Trusted Sources of Information

October 1, 2021



Who do you want operating on your liver? A surgeon or a politician? Who do you want flying your airplane? A pilot or a politician?


Who do you want guiding you through a climate crisis? A climate scientist or a politician? Who do you want guiding you through a pandemic? A public health expert or a politician?


There have been two very contradictory trends in our society that have been thriving in recent years.

On the one hand, we have attained extraordinary faith in science.

How many of us walk into an elevator in a panic that maybe there are faults in the science on which elevator technology is based? Not many of us. We just get in the elevator and go to our floor.

How many of us get on our phone and wonder whether we’re really talking to the person on the other end?

At the same time that we have developed an extreme trust in science, many of us have somehow also decided to stop believing in science and instead to put our faith in people who gain political and financial power by denying scientific consensus.

I’m not saying modern science is always right. The story of science is one where each new crop of scientists proves the previous crop wrong in so many ways. The quest for scientific truth often sends people down dead ends and leads to false conclusions.

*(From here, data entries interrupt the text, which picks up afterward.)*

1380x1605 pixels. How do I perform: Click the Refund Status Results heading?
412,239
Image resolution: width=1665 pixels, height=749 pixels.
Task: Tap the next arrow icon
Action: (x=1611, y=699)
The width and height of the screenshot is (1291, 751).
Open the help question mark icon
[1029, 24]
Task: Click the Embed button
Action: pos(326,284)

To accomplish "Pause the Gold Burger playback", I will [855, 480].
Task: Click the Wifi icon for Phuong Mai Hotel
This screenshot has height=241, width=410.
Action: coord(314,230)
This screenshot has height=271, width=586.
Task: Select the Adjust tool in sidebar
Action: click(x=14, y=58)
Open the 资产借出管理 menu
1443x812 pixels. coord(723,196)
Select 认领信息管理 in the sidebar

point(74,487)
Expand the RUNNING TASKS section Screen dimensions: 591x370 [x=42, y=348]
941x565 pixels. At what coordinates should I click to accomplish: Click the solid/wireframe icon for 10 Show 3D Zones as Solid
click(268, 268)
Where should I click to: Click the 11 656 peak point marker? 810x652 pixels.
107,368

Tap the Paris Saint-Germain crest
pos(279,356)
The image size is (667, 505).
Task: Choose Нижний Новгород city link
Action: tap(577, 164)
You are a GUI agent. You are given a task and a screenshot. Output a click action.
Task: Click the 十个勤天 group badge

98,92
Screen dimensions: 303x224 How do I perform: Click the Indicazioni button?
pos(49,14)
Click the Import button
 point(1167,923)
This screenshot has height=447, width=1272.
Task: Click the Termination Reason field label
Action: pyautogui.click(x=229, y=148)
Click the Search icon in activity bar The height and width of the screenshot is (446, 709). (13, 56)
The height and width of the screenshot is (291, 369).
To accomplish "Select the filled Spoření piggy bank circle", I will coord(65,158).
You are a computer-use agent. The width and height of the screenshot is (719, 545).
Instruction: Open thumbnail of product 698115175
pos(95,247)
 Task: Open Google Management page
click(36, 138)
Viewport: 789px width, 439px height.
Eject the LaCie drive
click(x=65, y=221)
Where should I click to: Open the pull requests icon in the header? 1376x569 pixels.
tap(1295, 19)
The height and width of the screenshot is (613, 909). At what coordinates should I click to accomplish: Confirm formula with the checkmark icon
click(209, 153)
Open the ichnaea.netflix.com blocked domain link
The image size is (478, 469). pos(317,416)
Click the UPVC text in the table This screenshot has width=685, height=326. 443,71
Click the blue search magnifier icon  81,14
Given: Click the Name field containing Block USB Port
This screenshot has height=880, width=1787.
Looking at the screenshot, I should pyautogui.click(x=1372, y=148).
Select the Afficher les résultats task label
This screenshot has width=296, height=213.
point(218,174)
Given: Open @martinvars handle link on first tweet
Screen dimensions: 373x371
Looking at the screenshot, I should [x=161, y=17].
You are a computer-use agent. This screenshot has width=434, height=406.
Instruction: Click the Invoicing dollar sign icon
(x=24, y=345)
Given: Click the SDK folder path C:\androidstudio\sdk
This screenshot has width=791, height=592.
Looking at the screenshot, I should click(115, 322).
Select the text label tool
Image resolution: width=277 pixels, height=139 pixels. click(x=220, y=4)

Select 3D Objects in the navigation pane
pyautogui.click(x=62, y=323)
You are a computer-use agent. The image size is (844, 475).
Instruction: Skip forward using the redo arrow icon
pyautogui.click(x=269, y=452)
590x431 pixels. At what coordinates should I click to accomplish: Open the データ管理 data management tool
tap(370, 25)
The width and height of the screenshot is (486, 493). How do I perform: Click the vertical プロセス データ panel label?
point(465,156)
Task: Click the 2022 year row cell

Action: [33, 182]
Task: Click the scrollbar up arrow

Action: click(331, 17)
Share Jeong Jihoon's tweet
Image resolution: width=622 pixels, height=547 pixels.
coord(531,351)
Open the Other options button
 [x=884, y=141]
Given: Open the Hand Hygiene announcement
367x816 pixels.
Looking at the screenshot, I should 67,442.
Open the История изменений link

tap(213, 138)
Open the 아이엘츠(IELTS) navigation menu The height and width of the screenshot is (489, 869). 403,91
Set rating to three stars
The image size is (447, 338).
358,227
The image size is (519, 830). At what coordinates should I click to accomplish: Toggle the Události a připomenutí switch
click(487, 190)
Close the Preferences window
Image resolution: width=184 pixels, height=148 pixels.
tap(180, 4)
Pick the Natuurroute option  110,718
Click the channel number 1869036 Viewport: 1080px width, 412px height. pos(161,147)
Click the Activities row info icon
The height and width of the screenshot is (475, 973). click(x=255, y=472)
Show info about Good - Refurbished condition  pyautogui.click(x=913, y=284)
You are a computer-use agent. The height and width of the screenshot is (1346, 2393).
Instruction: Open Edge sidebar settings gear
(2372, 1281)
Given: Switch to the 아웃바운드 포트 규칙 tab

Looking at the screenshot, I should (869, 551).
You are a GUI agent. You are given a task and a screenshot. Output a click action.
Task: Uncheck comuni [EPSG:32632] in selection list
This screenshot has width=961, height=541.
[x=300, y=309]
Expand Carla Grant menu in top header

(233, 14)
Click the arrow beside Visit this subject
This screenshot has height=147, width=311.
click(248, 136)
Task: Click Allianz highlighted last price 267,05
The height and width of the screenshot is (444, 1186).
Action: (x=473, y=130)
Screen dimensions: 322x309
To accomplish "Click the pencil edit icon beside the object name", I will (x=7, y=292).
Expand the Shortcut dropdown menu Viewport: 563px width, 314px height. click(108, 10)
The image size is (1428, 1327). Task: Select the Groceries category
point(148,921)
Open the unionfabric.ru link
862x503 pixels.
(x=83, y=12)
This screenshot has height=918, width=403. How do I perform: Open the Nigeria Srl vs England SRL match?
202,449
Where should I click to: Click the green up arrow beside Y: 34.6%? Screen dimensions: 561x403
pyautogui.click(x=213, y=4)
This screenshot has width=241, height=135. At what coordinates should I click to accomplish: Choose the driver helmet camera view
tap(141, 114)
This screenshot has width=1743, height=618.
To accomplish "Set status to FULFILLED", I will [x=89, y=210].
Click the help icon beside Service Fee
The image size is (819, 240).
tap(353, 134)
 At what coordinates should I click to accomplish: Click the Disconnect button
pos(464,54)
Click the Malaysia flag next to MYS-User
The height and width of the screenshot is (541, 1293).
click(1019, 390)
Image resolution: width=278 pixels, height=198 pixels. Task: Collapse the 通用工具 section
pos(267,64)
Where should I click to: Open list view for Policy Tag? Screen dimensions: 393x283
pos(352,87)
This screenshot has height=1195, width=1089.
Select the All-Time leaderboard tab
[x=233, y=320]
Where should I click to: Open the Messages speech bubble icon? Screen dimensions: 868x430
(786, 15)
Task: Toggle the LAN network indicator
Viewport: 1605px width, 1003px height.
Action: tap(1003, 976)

But people still need to look critically at their sources of information. If the scientists, who in general could be making a lot more money in other careers, have come to a consensus on a particular topic, then that consensus should at least be heard.

When politicians and commentators dispute scientific consensus, one should also hear that dispute. But I am asking you to ask two questions:

  1. What are the qualifications of that politician or commentator? Does that person really understand that scientific topic better than those who have dedicated their lives to that scientific discipline and those who have risen to the top in that scientific field?

  2. What are the motivations of that politician or commentator? Is that person speaking truth or trying to score points?

History has plenty of evidence of supposed experts getting things wrong. But history also has ample evidence of people getting things wrong because they are proclaiming knowledge of something about which they are ignorant.